The whole process, the consequences of this shift and the results of the further re-integration of what has been repressed, has a special place in the history of he XX century psychology gradually starting with Freudian analysis, reaching its climax with Jungian archetypal approach, and beautifully culminating with James Hillman’s revised deep-psychology.
The whole Carl Jung’s legacy seems to be focused on the process of digging out the spiritual needs of Man barren under the heavy weight of overindulgence in the rationality, inflexibility and objectivity of the scientific approach.
The old alchemical internal gold-mine gained a new term: “The Individuation Process”, coined by Jung to describe the merging of one’s conscious personality with the Inner Light emerging from the depths of unconsciousness.

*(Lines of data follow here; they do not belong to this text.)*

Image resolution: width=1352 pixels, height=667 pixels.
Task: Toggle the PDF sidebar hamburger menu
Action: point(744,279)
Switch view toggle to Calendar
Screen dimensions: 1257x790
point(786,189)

In his late years, while delving into the psychic structure of synchronicities trying to connect those with the all-encompassing energetic fabric of collective unconsciousness, Jung together with his co-worker, the physician, Wolfgang Pauli, came to resurrect the Anima Mundi concept, giving it a new name: Unus Mundus, the One World, The Wholeness. In one of his letters to Pauli, Jung writes:
“I think you are correct in assuming that synchronicity, though in practice a relatively rare phenomenon, is an all-pervading factor or principle in the universe, i.e., in the Unus Mundus, where there is no incommensurability between so-called matter and so-called psyche.”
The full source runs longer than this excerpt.